PM do Rio é preso acusado de aliciar mulheres para prostituição

Policial de 37 anos trabalha no Palácio da Guanabara, sede do governo do Rio de Janeiro

Alexandre Rodrigues, do Estadão,

10 de agosto de 2007 | 12h15

O policial militar Adelino Correia, de 37 anos, que trabalha na sede do governo do Estado do Rio de Janeiro, foi preso na manhã desta sexta-feira, 10, sob a acusação de atuar no aliciamento de mulheres e menores para a prostituição. Uma mulher identificada como Sandra, que seria companheira do policial, também foi presa na Barra da Tijuca, na zona oeste da capital fluminense, como cúmplice. O cabo PM foi detido quando chegava para trabalhar. No armário dele, no Palácio Guanabara, foi encontrado um álbum com fotografias de mulheres exploradas pela rede de prostituição que funciona na Barra. O mandado de prisão foi cumprido por policiais do Grupo de Apoio à Promotorias de Justiça (GAP) a pedido dos promotores Márcio Mothé e Delma Acioly, autores da denúncia de exploração sexual infantil e cárcere privado.

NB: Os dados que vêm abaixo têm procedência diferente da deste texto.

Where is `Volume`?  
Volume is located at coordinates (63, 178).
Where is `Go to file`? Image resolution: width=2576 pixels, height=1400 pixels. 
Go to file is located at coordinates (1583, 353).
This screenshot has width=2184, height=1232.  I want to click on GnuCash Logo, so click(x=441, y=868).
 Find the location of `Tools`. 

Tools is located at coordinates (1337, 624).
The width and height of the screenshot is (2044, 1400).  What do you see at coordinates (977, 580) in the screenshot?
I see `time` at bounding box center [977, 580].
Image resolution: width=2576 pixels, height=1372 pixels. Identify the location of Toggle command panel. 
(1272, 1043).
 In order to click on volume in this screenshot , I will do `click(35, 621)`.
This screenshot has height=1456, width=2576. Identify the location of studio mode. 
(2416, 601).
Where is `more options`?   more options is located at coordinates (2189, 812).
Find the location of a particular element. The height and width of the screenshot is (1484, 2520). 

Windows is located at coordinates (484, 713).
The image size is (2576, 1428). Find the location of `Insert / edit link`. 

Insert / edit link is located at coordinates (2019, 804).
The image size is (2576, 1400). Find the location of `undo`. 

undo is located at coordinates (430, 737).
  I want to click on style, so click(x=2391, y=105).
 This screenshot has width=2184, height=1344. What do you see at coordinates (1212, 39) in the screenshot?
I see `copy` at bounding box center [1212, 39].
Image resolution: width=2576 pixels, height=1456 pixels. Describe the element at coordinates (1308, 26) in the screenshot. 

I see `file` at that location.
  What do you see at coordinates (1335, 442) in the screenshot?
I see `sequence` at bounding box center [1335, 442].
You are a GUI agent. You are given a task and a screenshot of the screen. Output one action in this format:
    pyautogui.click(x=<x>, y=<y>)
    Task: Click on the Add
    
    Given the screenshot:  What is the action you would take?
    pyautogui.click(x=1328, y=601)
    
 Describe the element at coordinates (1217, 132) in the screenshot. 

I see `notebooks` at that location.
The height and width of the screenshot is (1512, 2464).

Na investigação, foram feitas escutas telefônicas com autorização da juíza Ivone Caetano, da 1º Vara da Infância e Juventude. Em uma das gravações, policiais militares pedem a Sandra "umas criancinhas" para uma festa de agentes da corporação. Em outra gravação, Sandra negocia o envio de menores a um campeonato de golfe no Itanhangá Golfe Club, em São Conrado.